Source -

Lack of Good Public Consultation

The community is not being given a heads up on major developments and has very little time to respond. Fremantle Ports for example, despite having little interest in new developments in town, were asked back in October what they thought of this proposal. Key relevant interested groups like the Fremantle Society and the National Trust should be given notice of what is in the pipeline months ahead.

Membership Fees Due

Please pay your membership fees now.

BSB 633 000

Acc  143193530

(please note on your bank transfer some detail so we can identify you!)

We encourage you to consider becoming a Life Member for $250, but by sending in at least $30 for single and $40 for family membership you are enabling us to commission the reports that have become a major part of our work.

If you have a particular project you would like to see and would like to fund it, please contact us!

Compliments of the Christmas Season

John Dowson
President
The Fremantle Society

john.dowson@yahoo.com

9335 2113

0409223622

Warders Cottages/AGM/Kings Square Urban Space

Warders Cottages Disgrace

(Above: important inner city gardens of Warders Cottages now destroyed)

Last night at Fremantle Council’s planning meeting, councillors voted through the proposal for a hotel and bar for up to 500 people in the rear gardens of the Warders Cottages, despite officers admitting they did not know of the existence of the 2016 Conservation Management Plan which clearly states that two storey tavern proposals like the one put forward are not allowed. Only Cr McDonald voted against the proposal.

The Fremantle Society presented relevant excerpts from the conservation plan to all councillors, but no councillor made any reference to the heritage of the cottages (except Cr Lang in a passing reference) in their deliberations, focussing on the alcohol issue and how many patrons could fit in the small space in the rear (former) gardens. And, these cottages are of NATIONAL importance.

The lack of interest in heritage and the gardens and  the lack of due process was astonishing, and a disgrace.

A boutique hotel may well be a good fit for the site, but again councillors were falling over themselves to do favours for a developer, one who already has a 5 storey approval in the West End, where 5 storeys are not allowed, and who has not yet committed to buy the cottages.

Problem description - In the text above on Fremantle planning and heritage, which councillor voted against the hotel and bar proposal for the Warders Cottages?

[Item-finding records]
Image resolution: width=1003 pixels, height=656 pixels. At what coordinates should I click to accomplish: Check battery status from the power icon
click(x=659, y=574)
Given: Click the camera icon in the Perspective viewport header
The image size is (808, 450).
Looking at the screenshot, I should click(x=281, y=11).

==

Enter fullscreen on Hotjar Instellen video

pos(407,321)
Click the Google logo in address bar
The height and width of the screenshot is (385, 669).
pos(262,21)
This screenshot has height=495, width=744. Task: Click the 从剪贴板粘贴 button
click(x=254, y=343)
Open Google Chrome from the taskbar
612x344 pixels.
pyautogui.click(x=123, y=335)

Answer to the problem - Cr McDonald was the only councillor who voted against it.